Polynomial-time algorithms for complex combinatorial problems

First constant-factor approximation for the Santa Claus problem

Efficient algorithms for acyclic edge coloring and non-repetitive colorings

Abstract

The Lov\'{a}sz Local Lemma (LLL) states that the probability that none of a set of "bad" events happens is nonzero if the probability of each event is small compared to the number of bad events it depends on. A series of results have provided algorithms to efficiently construct structures whose existence is (non-constructively) guaranteed by the full asymmetric LLL, culminating in the recent breakthrough of Moser & Tardos. We show that the output distribution of the Moser-Tardos procedure has sufficient randomness, leading to two classes of algorithmic applications.

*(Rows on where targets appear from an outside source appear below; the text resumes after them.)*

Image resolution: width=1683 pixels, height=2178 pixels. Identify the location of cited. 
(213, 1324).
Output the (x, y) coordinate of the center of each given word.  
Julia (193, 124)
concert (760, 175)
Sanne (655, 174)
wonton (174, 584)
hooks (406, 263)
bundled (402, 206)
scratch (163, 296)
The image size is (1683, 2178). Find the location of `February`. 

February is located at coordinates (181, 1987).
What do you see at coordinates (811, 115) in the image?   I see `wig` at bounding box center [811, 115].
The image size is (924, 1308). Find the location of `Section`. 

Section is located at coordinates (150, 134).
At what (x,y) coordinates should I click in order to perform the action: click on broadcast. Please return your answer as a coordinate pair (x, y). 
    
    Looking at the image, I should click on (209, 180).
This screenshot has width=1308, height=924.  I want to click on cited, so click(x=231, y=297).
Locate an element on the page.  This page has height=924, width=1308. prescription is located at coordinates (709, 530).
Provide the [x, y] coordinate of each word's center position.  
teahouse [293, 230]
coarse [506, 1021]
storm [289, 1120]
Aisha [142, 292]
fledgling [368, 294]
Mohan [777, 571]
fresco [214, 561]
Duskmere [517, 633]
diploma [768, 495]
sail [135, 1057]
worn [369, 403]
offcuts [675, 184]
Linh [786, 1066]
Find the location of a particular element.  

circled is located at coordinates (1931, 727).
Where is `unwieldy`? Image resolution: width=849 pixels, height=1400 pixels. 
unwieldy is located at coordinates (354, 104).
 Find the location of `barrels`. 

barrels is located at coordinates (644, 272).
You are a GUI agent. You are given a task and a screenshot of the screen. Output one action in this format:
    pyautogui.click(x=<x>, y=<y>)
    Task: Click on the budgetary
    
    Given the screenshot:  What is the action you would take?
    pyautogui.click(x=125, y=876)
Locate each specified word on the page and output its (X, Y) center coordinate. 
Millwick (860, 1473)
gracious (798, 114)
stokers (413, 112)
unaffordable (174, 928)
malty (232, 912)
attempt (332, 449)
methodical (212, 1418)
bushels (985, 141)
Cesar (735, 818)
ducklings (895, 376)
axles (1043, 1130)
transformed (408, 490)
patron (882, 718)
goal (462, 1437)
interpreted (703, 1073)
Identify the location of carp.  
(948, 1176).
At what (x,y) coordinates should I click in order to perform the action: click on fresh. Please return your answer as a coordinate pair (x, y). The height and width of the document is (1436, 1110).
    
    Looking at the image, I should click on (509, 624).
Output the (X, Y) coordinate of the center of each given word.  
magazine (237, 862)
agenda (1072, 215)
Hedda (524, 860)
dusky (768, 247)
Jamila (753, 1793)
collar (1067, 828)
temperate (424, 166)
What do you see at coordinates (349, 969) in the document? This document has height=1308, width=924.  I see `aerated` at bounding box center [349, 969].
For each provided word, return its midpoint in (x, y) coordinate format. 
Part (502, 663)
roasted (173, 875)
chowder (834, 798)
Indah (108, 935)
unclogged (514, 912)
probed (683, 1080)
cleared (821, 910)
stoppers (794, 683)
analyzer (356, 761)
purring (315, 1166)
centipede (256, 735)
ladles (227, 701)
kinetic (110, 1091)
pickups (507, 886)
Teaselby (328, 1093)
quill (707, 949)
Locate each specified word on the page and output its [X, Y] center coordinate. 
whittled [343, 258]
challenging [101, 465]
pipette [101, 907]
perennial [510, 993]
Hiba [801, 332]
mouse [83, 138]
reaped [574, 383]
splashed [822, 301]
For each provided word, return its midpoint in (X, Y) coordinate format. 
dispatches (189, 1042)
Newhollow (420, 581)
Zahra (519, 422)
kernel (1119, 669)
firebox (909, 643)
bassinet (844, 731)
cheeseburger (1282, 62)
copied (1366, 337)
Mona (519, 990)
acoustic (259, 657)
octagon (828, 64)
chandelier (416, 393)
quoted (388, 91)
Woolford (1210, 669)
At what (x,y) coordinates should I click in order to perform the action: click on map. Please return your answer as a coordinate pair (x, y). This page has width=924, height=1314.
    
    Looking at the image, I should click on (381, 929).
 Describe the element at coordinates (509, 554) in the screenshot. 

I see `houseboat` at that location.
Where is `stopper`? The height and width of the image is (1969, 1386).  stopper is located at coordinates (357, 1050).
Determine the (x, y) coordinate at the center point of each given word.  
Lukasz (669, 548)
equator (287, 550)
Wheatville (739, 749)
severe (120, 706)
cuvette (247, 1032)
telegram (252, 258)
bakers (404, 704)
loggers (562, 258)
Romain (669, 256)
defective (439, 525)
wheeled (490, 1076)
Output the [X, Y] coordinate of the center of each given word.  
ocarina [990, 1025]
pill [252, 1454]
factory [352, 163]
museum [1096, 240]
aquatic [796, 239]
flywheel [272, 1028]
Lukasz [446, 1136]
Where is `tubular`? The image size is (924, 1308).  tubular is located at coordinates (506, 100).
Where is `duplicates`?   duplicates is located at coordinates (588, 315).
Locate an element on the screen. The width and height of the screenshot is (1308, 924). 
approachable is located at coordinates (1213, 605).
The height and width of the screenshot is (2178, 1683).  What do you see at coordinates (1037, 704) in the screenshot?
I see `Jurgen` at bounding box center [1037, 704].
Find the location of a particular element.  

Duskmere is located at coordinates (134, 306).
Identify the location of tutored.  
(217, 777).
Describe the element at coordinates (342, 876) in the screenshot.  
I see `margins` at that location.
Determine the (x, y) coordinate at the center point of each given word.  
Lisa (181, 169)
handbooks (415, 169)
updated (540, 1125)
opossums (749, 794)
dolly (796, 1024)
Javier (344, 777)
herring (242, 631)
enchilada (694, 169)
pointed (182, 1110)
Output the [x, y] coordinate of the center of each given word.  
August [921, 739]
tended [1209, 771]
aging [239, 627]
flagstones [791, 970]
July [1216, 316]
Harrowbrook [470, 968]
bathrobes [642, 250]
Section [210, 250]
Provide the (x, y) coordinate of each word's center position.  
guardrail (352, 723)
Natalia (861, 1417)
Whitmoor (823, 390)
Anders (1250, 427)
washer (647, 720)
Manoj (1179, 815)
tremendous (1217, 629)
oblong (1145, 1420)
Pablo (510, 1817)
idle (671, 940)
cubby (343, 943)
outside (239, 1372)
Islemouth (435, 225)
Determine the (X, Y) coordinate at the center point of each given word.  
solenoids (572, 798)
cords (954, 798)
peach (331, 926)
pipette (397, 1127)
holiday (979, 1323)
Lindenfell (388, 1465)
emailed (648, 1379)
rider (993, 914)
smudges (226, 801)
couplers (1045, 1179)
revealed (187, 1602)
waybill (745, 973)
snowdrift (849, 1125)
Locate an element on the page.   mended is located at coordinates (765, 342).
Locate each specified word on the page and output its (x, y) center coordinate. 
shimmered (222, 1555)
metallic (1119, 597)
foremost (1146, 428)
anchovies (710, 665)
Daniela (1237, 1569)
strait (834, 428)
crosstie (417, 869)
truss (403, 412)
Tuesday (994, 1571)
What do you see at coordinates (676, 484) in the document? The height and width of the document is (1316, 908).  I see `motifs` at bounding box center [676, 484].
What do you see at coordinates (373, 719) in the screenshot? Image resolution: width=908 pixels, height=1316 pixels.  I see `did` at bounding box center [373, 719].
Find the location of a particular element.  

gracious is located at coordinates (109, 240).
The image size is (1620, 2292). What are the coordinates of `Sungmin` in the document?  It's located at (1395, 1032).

We first show that when an LLL application provides a small amount of slack, the running time of the Moser-Tardos algorithm is polynomial in the number of underlying independent variables (not events!), and can thus be used to give efficient constructions in cases where the underlying proof applies the LLL to super-polynomially many events (or where finding a bad event that holds is computationally hard). We demonstrate our method on applications including: the first constant-factor approximation algorithm for the Santa Claus problem, as well as efficient algorithms for acyclic edge coloring, non-repetitive graph colorings, and Ramsey-type graphs. Second, we show applications to cases where a few of the bad events can hold, leading to the first such algorithmic applications of the LLL: MAX $k$-SAT is an illustrative example of this.